Hinata menepuk jidat. "Astaga! Aku aja belum selesai bicara!"

Tsukishima membalik lembar buku. "... Ya sudah lanjutin," balasnya bersama suara flat super menyebalkan.

Ya Tuhan.

"Ehm ... begini," jemari Hinata bertaut. Gugup menyelimutinya. "Aku jadi teringat peristiwa dahulu."

Salah satu alis Tsukishima naik— baru kali ini atensinya muncul ketimbang sebelum-sebelumnya. "Kejadian apa?" Ia mengalihkan pandangan dari buku ke figur mungil Hinata.

"Perjalanan wisata pertama dan terakhir kita."

"... Oh."

Pikiran Tsukishima langsung mengawang bebas. Kejadian tersebut, merupakan kali terakhir ia merasakan wujud nyata Hinata.

Kecelakaan— tentu, tentu saja.

"Aku ... mati, bukan?" Suara yang berbicara terdengar lirih luar biasa. Pikiran Hinata sesak akan pertanyaan telah terjawab— yang seharusnya, tidak perlu penjelasan pasti lagi.

Sialnya lidah Tsukishima kelu. Bingung mau menjawab apa. "Jangan tanya. Tolong."

—Ujung-ujungnya hanya kalimat sarat denial yang dikeluarkan.

Manik jingga itu memberi tatapan nyalang. "Aku sudah meninggalkan dunia beserta ragaku di tanah.
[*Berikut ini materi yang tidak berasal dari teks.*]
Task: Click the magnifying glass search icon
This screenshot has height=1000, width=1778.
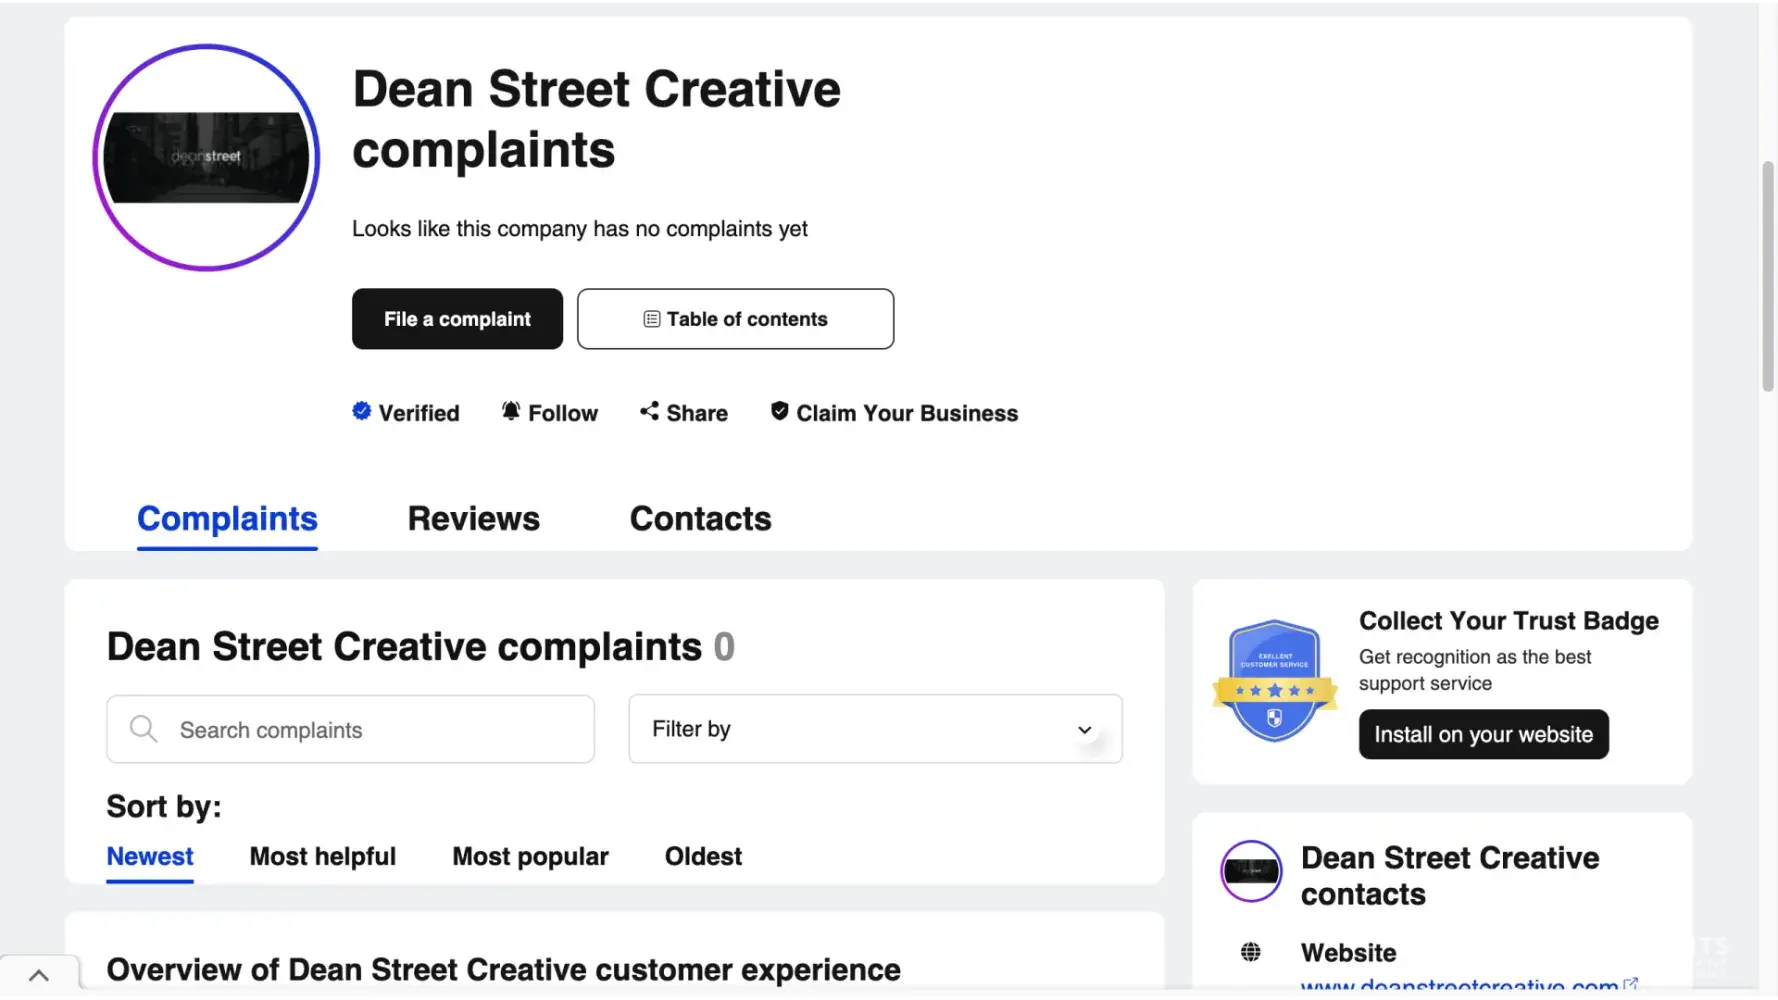Action: pos(143,729)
Tetapi kamu enggan mengikhlaskan aku pergi ...

... mengapa?"

Karena, Tsukishima sangat menolak ending momen sebuah cerita, hubungan, serta perjalanan hidup dengan Hinata yang seperti ini. "Kamu hantu penasaran yang menyebalkan."

Hinata— yang tubuhnya mulai samar-samar, merotasi kedua bola mata. "Salahmu juga."

"Benar." Tsukishima tertawa hambar sebentar. "Kenapa sekarang aku yang kelihatan bodoh, ya? Biasanya kamu."

"Sekali-sekali gantian, dong!" Hinata menimpali, sebelum menyadari bahwa dirinya tinggal bayangan putih tipis. "... Oh! Sorry, kamu mulai menerima keadaan, ternyata. Ehehe ... terima kasih!"

Akhirnya eksistensi Hinata lenyap tak bersisa, bersamaan senyum manis terakhirnya.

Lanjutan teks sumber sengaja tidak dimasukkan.